Chromatin Chromatin remodeling protein CHD4 regulates axon guidance of spiral ganglion neurons in developing inner ear

The chromodomain helicase binding protein 4 (CHD4) is an ATP-dependent chromatin remodeler—De-novo pathogenic variants of CHD4 cause Sifrim-Hitz-Weiss syndrome (SIHIWES). Patients with SIHIWES show delayed development, intellectual disability, facial dysmorphism, and hearing loss. Many cochlear cell types, including spiral ganglion neurons (SGNs), express CHD4. SGNs are the primary afferent neurons that convey sound information from the cochlea, but the function of CHD4 in SGNs is unknown. We employed the Neurog1(Ngn1) CreERT2 Chd4 conditional knockout animals to delete Chd4 in SGNs. SGNs are classified as type I and type II neurons. SGNs lacking CHD4 showed abnormal fasciculation of type I neurons along with improper pathfinding of type II fibers. CHD4 binding to chromatin from immortalized multipotent otic progenitor-derived neurons was used to identify candidate target genes in SGNs. Gene ontology analysis of CHD4 target genes revealed cellular processes involved in axon guidance, axonal fasciculation, and ephrin receptor signaling pathway. We validated increased Epha4 transcripts in SGNs from Chd4 conditional knockout cochleae. The results suggest that CHD4 attenuates the transcription of axon guidance genes to form the stereotypic pattern of SGN peripheral projections. The results implicate how epigenetic changes affect circuit wiring by modulating axon guidance molecule expression and provide insights into neurodevelopmental diseases. Overall design: CUT&Tag for CHD4, H3K4me3, p300 and IgG control from proliferating iMOPs (immortablized mutipotent otic progenitors) and iMOP-derived neurons.
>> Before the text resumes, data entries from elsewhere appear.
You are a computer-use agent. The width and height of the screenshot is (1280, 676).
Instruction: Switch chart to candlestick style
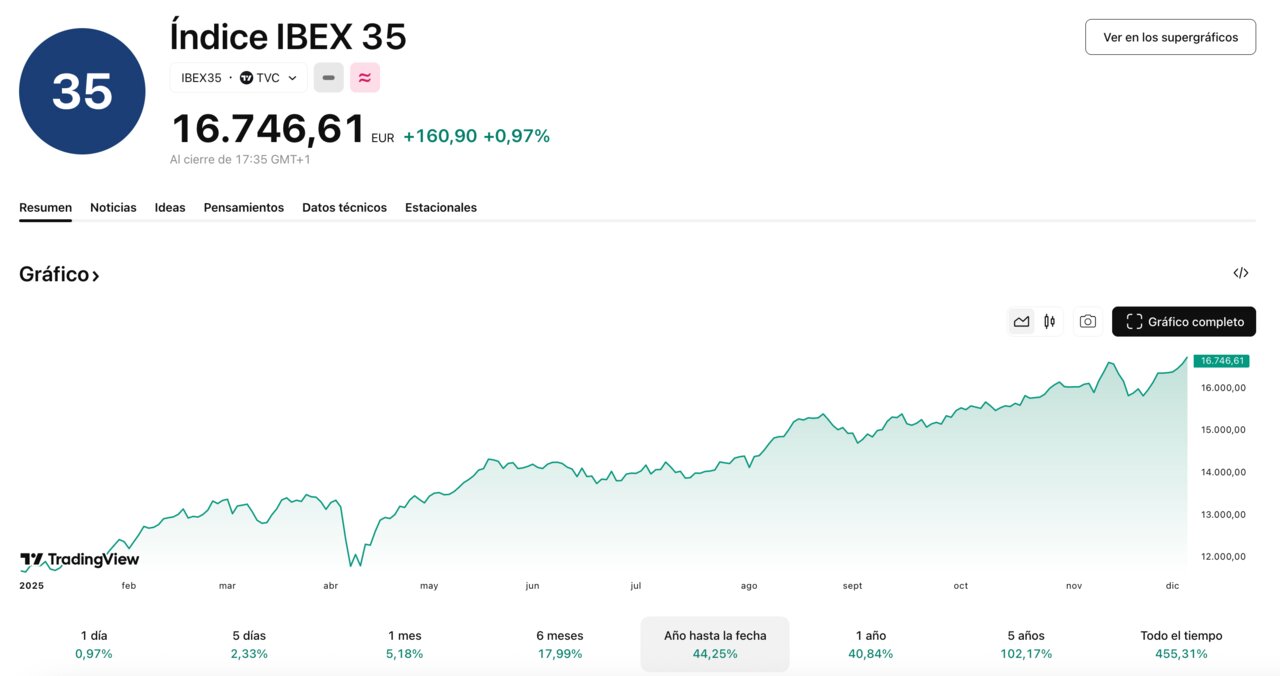click(1049, 321)
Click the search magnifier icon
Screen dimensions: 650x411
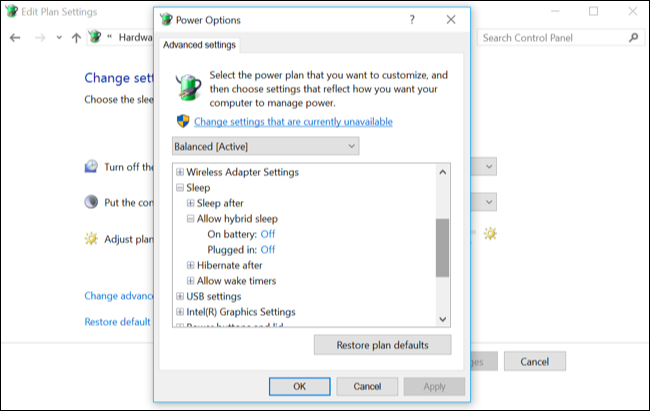click(x=634, y=37)
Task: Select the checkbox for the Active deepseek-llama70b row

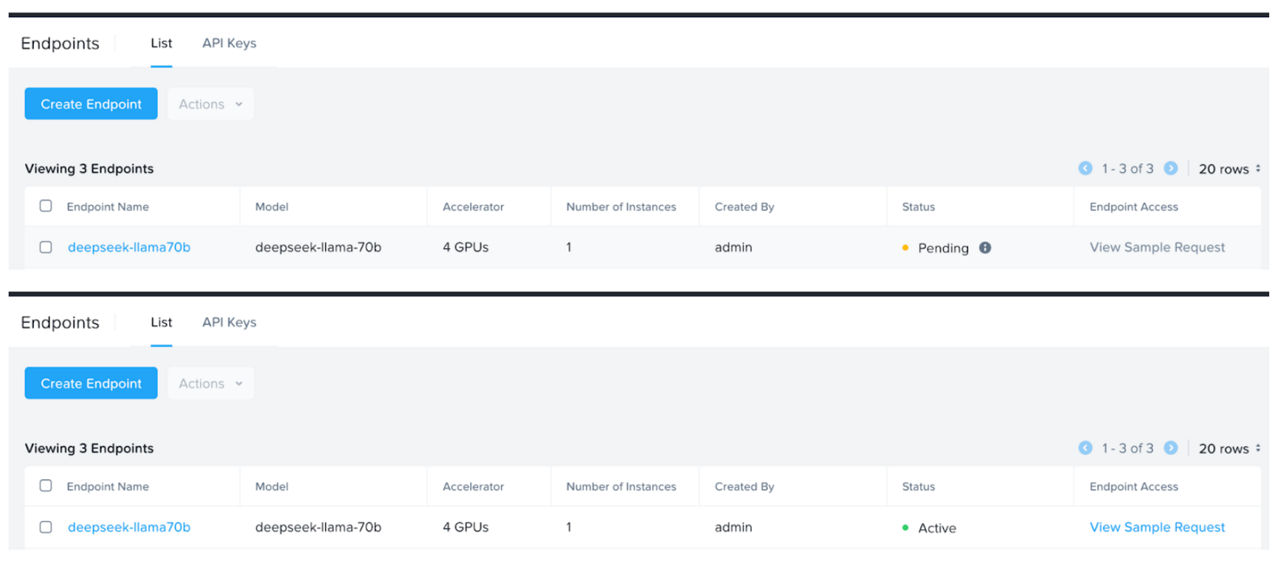Action: pyautogui.click(x=46, y=527)
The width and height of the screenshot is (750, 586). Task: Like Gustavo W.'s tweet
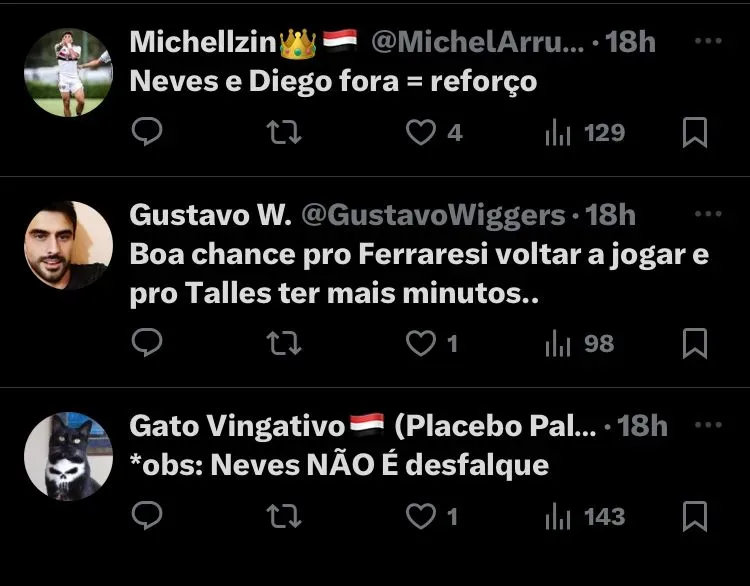point(431,343)
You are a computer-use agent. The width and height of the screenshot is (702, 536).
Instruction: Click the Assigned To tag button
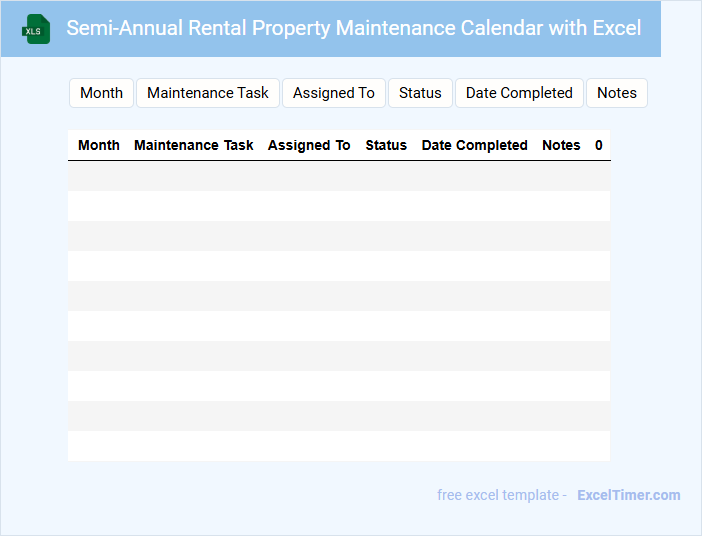[x=334, y=93]
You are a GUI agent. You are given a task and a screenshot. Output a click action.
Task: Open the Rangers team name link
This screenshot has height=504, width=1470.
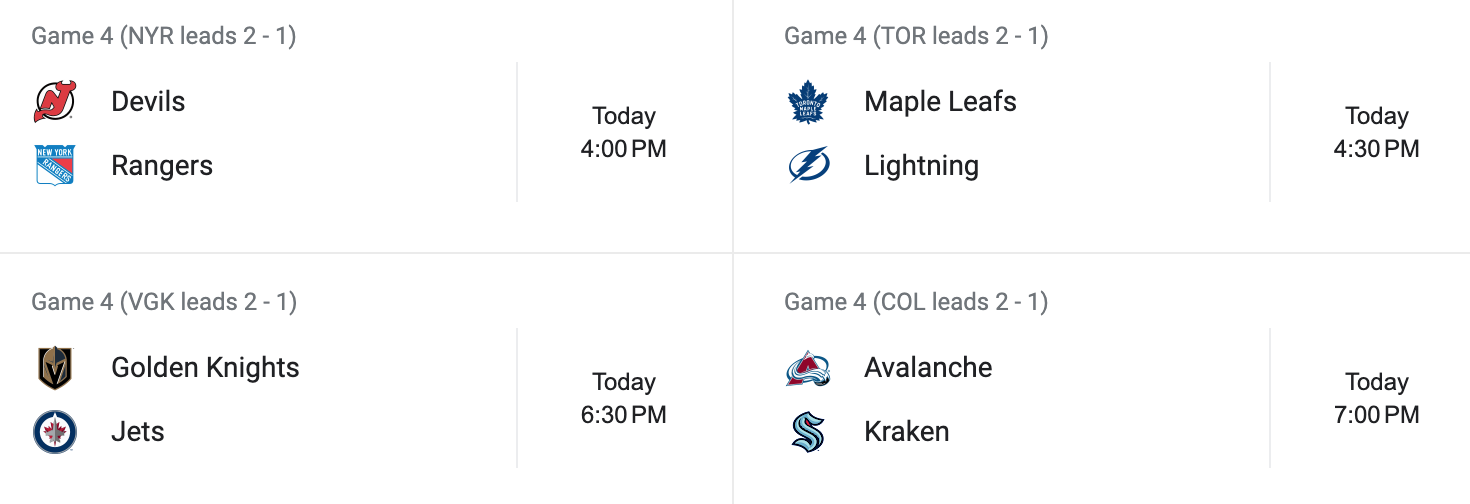pyautogui.click(x=162, y=166)
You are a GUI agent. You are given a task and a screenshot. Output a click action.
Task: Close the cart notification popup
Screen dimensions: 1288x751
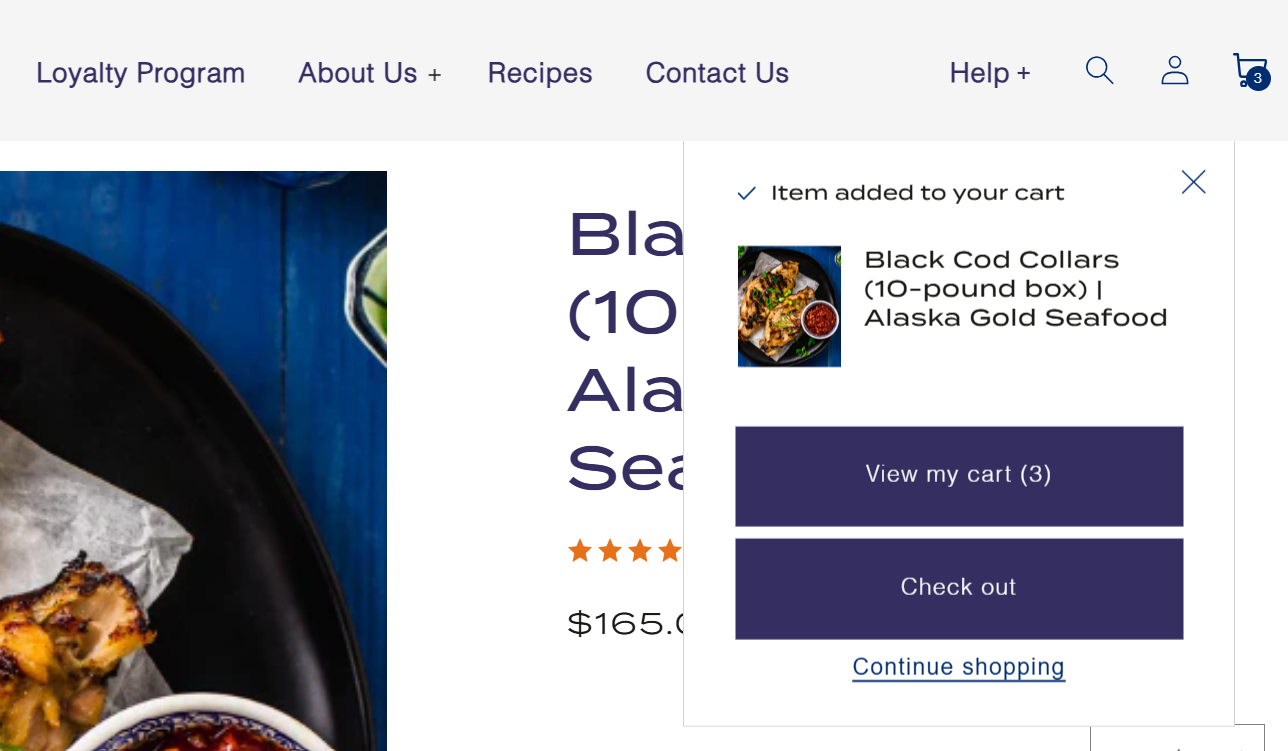click(x=1193, y=182)
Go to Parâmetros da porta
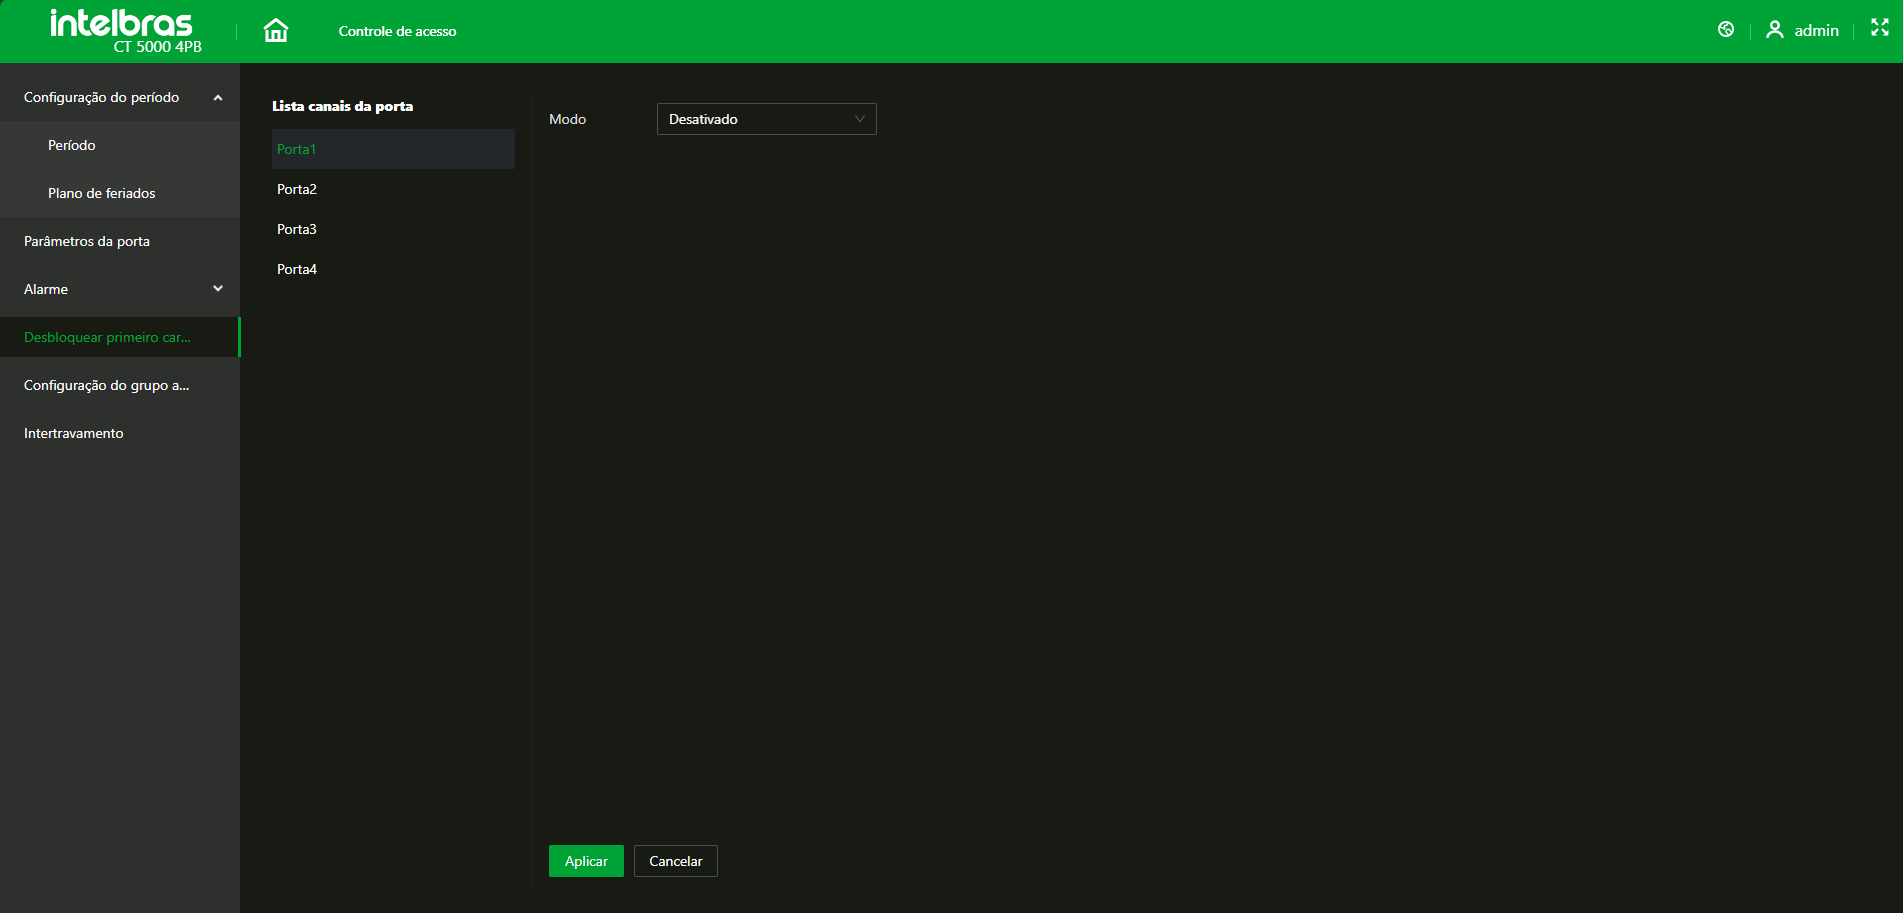 87,241
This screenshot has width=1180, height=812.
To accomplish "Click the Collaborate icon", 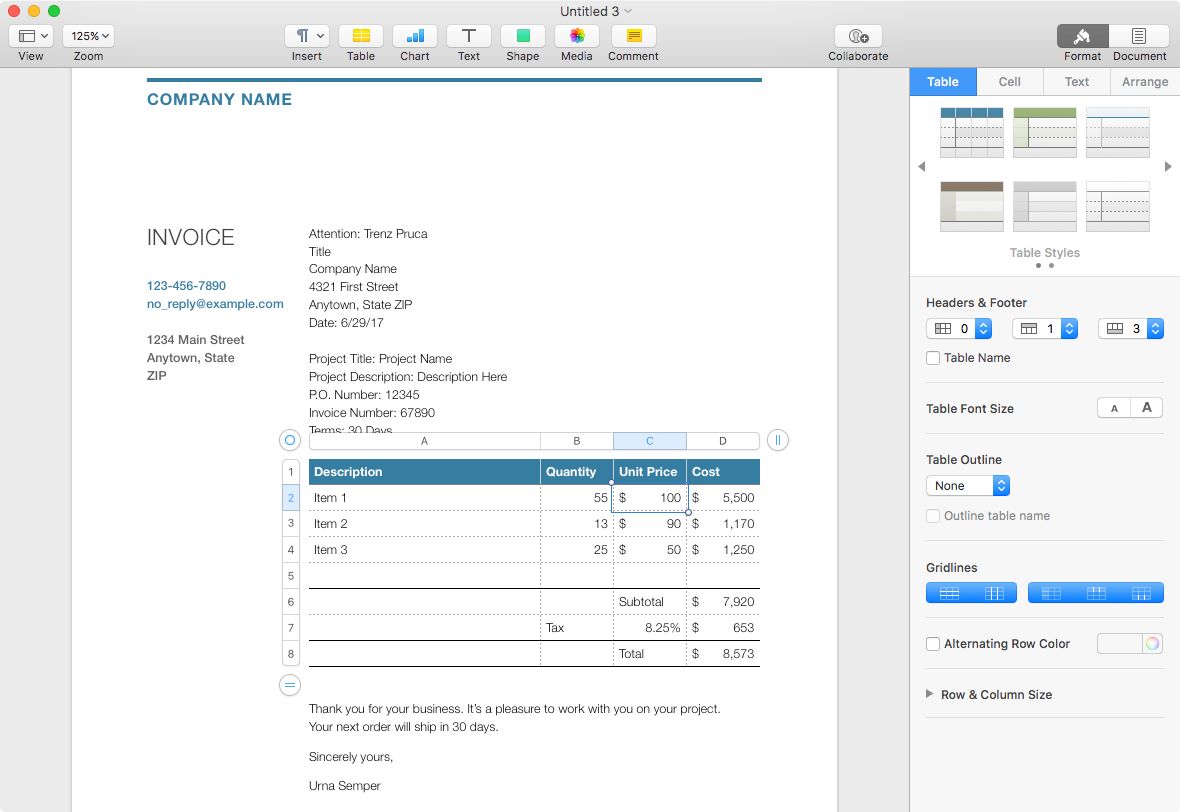I will pyautogui.click(x=858, y=36).
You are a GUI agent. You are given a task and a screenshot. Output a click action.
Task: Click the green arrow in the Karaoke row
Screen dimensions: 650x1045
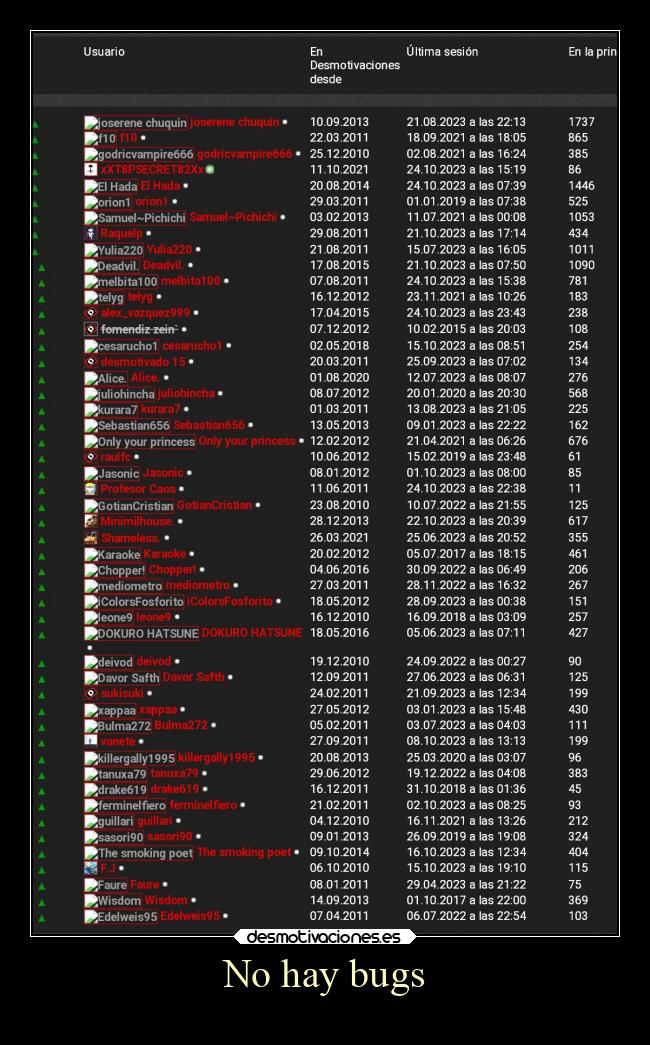click(41, 554)
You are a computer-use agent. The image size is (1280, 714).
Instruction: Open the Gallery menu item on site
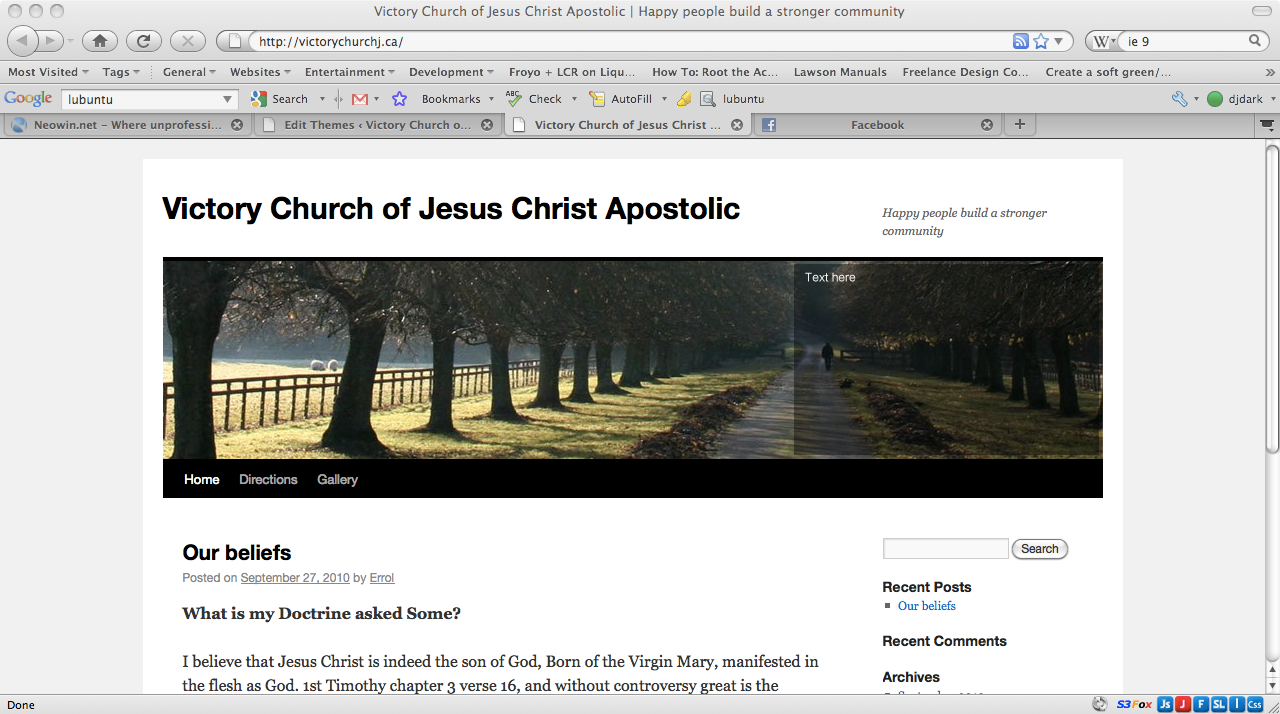click(337, 480)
染色质域解旋酶结合蛋白4（chromodomain helicase binding protein 4，CHD4）是一种ATP依赖型染色质重塑因子。CHD4的新发致病变异可导致西夫里姆-希茨-魏斯综合征（Sifrim-Hitz-Weiss syndrome，SIHIWES）。该综合征患者表现为发育迟缓、智力障碍、面部畸形及听力损失。诸多耳蜗细胞类型均可表达CHD4，其中包括螺旋神经节神经元（spiral ganglion neurons，SGNs）。SGNs是负责从耳蜗传递声音信息的初级传入神经元，但CHD4在SGNs中的功能尚不明确。我们借助Neurog1（Ngn1）CreERT2 Chd4条件性敲除动物模型，在SGNs中敲除Chd4。SGNs可分为I型与II型神经元。缺失CHD4的SGNs可出现I型神经元束化异常，同时II型神经纤维的路径选择出现异常。我们通过分析永生化多能耳蜗祖细胞衍生神经元的染色质与CHD4的结合情况，鉴定出SGNs中的候选靶基因。对CHD4靶基因进行基因本体（Gene Ontology，GO）富集分析后发现，其参与的细胞过程包括轴突导向、轴突束化及Ephrin受体信号通路。我们验证了Chd4条件性敲除耳蜗的SGNs中Epha4转录本水平升高。研究结果表明，CHD4可通过抑制轴突导向基因的转录，从而形成SGNs外周投射的典型模式。本研究结果阐明了表观遗传改变如何通过调控轴突导向分子的表达影响神经环路连接，并为神经发育疾病的研究提供了新的见解。实验整体设计：对增殖期永生化多能耳蜗祖细胞（immortalized multipotent otic progenitors，iMOPs）及其衍生神经元开展CHD4、组蛋白H3赖氨酸4三甲基化（H3K4me3）、p300蛋白（p300）及IgG对照的CUT&Tag测序。